* **Directive**: Repeat the mailing-list post below on anti-wraparound VACUUM word for word, from "On Sunday, May" to "in single-user mode.".

* **Excerpt to read**:
-=-=-=-=-

Could not finish anti-wraparound VACUUM when stop limit is reached

From: Jeff Janes <jeff(dot)janes(at)gmail(dot)com>
To: Heikki Linnakangas <hlinnakangas(at)vmware(dot)com>
Cc: PostgreSQL-development <pgsql-hackers(at)postgresql(dot)org>
Subject: Could not finish anti-wraparound VACUUM when stop limit is reached
Date: 2014-05-25 22:37:03
Message-ID: CAMkU=1z=z8+0-bHbQuhV62H+AoMABzJbdiofqj=zaiRkAd3VLw@mail.gmail.com
Views: Raw Message | Whole Thread | Download mbox | Resend email
Thread:
Lists: pgsql-hackers

On Sunday, May 25, 2014, Heikki Linnakangas
<hlinnakangas(at)vmware(dot)com<javascript:_e(%7B%7D,'cvml','hlinnakangas(at)vmware(dot)com');>>
wrote:

> While debugging the B-tree bug that Jeff Janes reported (
> http://www.postgresql.org/message-id/CAMkU=1y=VwF07Ay+Cpqk_
> 7FpiHRctmssV9y99SBGhitkXPbf8g(at)mail(dot)gmail(dot)com), a new issue came up:
>
> If you reach the xidStopLimit, and try to run VACUUM, it fails with error:
>
> jjanes=# vacuum;
> ERROR: database is not accepting commands to avoid wraparound data loss
> in database "jjanes"
> HINT: Stop the postmaster and vacuum that database in single-user mode.
> You might also need to commit or roll back old prepared transactions.

-=-=-=-=-

* **Record excerpts**:

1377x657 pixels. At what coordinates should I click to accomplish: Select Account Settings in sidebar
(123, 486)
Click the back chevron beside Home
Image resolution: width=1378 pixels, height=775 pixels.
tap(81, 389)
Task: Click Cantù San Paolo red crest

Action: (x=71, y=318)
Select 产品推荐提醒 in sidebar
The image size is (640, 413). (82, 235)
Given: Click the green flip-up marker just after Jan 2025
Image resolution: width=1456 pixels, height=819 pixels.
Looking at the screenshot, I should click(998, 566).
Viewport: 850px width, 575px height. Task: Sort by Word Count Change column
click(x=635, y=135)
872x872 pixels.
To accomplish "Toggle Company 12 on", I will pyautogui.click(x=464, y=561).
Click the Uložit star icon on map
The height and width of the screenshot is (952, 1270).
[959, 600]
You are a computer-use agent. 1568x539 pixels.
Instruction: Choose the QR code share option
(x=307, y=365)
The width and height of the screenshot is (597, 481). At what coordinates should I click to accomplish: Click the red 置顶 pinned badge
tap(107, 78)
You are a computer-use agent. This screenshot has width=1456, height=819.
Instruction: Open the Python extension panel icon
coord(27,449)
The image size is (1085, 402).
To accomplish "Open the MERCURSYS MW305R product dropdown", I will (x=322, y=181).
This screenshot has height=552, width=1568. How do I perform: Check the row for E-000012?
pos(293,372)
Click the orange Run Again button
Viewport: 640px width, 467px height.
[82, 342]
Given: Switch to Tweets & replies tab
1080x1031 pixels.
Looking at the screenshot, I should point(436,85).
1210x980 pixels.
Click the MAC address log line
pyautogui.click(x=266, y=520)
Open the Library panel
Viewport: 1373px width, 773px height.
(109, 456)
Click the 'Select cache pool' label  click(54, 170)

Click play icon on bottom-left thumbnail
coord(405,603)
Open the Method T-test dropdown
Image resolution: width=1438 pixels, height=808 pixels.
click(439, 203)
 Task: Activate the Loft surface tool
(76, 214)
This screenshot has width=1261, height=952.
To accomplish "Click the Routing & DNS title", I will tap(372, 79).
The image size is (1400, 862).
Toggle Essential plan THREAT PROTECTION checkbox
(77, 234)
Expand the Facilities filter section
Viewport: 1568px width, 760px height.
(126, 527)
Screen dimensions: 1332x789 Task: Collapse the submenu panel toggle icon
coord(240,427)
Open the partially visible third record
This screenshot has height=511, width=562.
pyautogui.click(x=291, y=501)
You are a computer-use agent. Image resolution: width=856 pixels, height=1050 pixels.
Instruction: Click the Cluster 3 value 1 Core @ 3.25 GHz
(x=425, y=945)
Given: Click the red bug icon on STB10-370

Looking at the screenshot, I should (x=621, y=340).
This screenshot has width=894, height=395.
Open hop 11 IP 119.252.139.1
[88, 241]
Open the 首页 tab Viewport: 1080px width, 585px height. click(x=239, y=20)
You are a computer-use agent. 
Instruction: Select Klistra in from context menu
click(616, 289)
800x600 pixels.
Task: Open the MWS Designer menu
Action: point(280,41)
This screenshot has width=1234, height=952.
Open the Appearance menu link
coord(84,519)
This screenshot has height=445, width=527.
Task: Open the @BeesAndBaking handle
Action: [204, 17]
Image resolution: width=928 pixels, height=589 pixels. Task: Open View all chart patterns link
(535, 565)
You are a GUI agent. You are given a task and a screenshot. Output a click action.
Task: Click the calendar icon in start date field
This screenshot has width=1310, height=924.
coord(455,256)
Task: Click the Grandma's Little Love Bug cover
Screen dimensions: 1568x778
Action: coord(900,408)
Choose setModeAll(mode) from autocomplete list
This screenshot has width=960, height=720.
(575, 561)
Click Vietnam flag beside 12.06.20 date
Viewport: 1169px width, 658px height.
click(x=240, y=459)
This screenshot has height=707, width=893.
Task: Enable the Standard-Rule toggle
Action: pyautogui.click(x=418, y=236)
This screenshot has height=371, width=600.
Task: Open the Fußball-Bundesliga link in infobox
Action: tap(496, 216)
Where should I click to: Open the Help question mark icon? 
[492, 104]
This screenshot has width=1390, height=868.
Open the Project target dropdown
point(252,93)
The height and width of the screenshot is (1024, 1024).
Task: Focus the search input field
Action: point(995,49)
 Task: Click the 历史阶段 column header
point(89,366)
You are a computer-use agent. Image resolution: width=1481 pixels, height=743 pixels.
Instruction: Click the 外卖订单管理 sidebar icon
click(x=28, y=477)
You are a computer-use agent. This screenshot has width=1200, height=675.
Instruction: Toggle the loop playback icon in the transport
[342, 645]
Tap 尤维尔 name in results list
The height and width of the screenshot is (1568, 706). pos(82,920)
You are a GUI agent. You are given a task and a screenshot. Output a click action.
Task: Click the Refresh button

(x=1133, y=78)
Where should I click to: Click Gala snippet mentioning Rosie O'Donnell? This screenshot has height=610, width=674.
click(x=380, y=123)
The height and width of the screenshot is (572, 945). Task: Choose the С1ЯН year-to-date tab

-=-=-=-=-

* **Exercise solution**:
On Sunday, May 25, 2014, Heikki Linnakangas
<hlinnakangas(at)vmware(dot)com<javascript:_e(%7B%7D,'cvml','hlinnakangas(at)vmware(dot)com');>>
wrote:

> While debugging the B-tree bug that Jeff Janes reported (
> http://www.postgresql.org/message-id/CAMkU=1y=VwF07Ay+Cpqk_
> 7FpiHRctmssV9y99SBGhitkXPbf8g(at)mail(dot)gmail(dot)com), a new issue came up:
>
> If you reach the xidStopLimit, and try to run VACUUM, it fails with error:
>
> jjanes=# vacuum;
> ERROR: database is not accepting commands to avoid wraparound data loss
> in database "jjanes"
> HINT: Stop the postmaster and vacuum that database in single-user mode.